Ainsi, dans un article du recueil « Guitar Secrets », Satch évoque un exercice inspiré par Lennie. Au métronome, il suggère de jouer des notes aléatoires, en évitant des clichés ou des plans déjà connus. L’idée est de se dégager des automatismes pour laisser le hasard faire naître du son ou des mélodies. Puis de chanter ces notes pour ressentir la musique.

Au début des années 90, la musique instrumentale perd de son souffle. La déferlante grunge et un rock plus minimaliste font passer de mode le « shred », ce style instrumental qui repousse les limites de la virtuosité.

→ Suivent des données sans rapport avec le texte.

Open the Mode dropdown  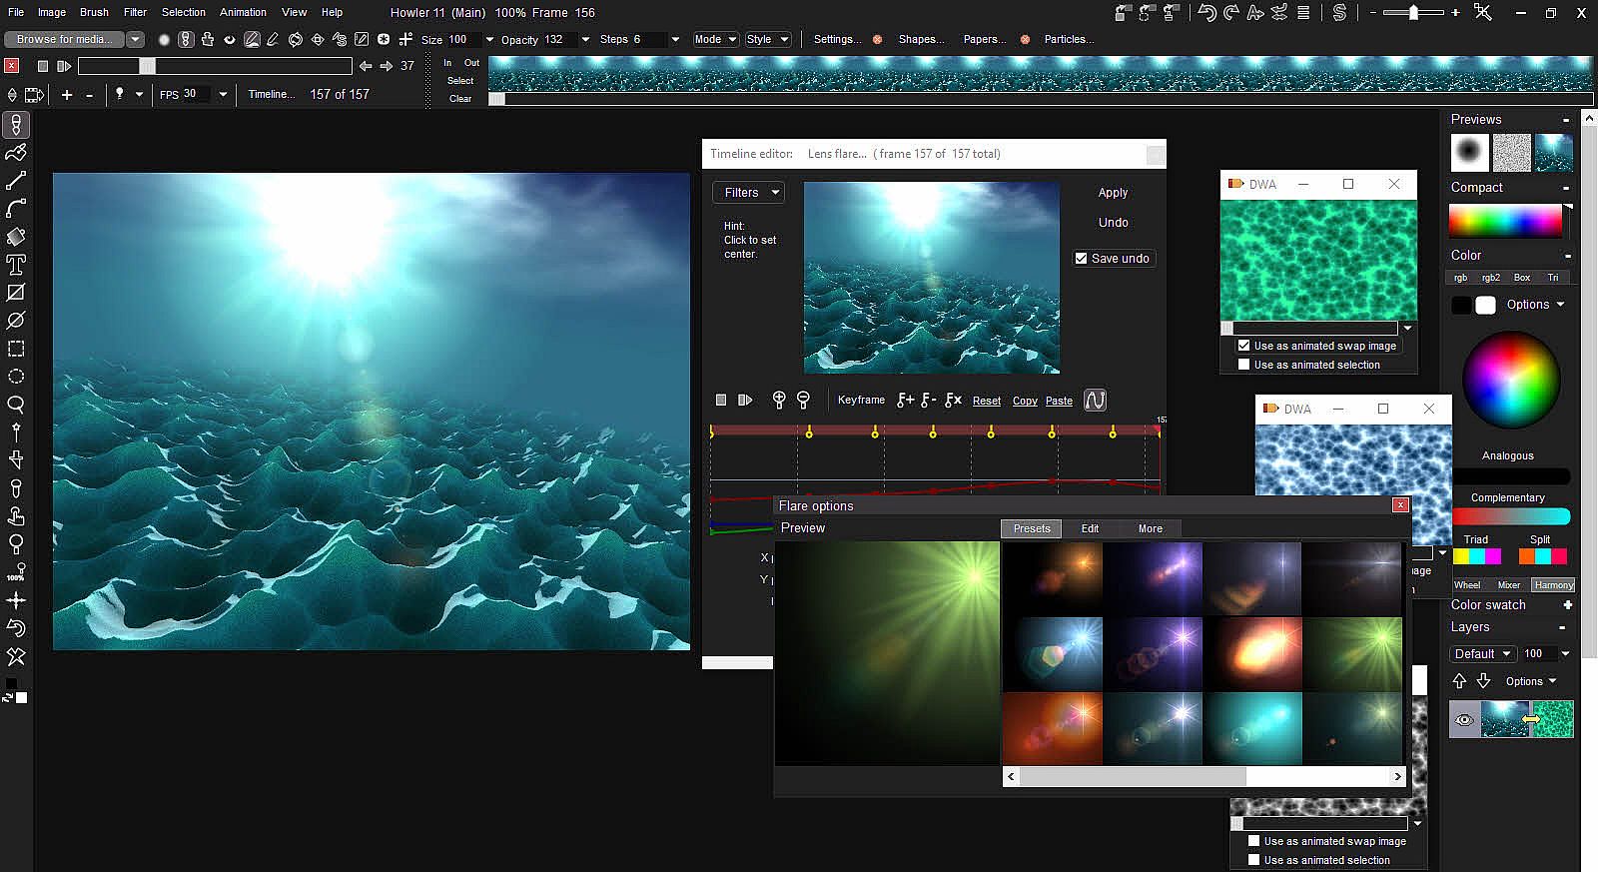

Le public de Satch répond toujours présent. Et pour l’émoustiller, un nouvel événement prend le relais.

Le G3

Le G3 naît de l’envie de croiser le fer en live avec la crème des guitaristes rock instrumental. Joe Satriani se sentait seul sur scène, et rares étaient les occasions de jouer avec son vieil ami Steve Vai. A cause des tournées ou des promos, les emplois du temps sont incompatibles. Pour les managers, le fait de voir en eux des concurrents plus que des amis était un sérieux frein.

Le public allait-il finir par préférer un guitariste au détriment de l’autre ? Finalement, à force de persuasion, Satch convainc les professionnels et l’idée d’un mini-festival avec trois guitaristes prend forme : le G3. En 1996, la première tournée avec Vai et Eric Johnson donnera lieu à un CD live qui se vend bien et fera des petits. Si bien qu’aujourd’hui, le mot G3 est devenu synonyme de tournée, jeu de virtuose et DVD live, avec un casting à géométrie variable.

Steve Vai, Yngwie Malmsteen, John Petrucci ou encore le français Patrick Rondat en 1998 auront partagé la scène pour un triptyque des doigts du rock les plus agiles de la planète. Ce qui n’empêche pas quelques accrocs. A Paris au Palais des Congrès en juillet 2004, la participation en ouverture de Robert Fripp, avec un jeu planant et minimaliste éloigné des canons du « guitar-hero », aura dérouté une partie du public, qui siffle l’artiste sans ménagement.

Aujourd’hui, Satriani continue d’évoluer dans le registre qui a fait son succès. Son dernier album ravira les fidèles sans créer la révolution. Peu de surprise, mais un talent et une énergie intactes au fil des années. En d’autres mots, une valeur sûre.